• _WHAT TO DO_: Repeat each entry below exactly.

• _LISTED RECORDS_:

:::

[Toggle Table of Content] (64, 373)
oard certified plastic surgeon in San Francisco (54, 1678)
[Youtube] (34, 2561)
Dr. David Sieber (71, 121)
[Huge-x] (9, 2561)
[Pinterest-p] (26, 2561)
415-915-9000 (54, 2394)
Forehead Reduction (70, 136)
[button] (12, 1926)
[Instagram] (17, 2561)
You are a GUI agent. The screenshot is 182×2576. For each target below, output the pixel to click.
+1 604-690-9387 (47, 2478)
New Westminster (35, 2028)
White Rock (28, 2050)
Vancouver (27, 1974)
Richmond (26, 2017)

:::

• _WRITTEN SOLUTION_:
[Toggle Table of Content] (64, 373)
oard certified plastic surgeon in San Francisco (54, 1678)
[Youtube] (34, 2561)
Dr. David Sieber (71, 121)
[Huge-x] (9, 2561)
[Pinterest-p] (26, 2561)
415-915-9000 (54, 2394)
Forehead Reduction (70, 136)
[button] (12, 1926)
[Instagram] (17, 2561)
You are a GUI agent. The screenshot is 182×2576. For each target below, output the pixel to click.
+1 604-690-9387 (47, 2478)
New Westminster (35, 2028)
White Rock (28, 2050)
Vancouver (27, 1974)
Richmond (26, 2017)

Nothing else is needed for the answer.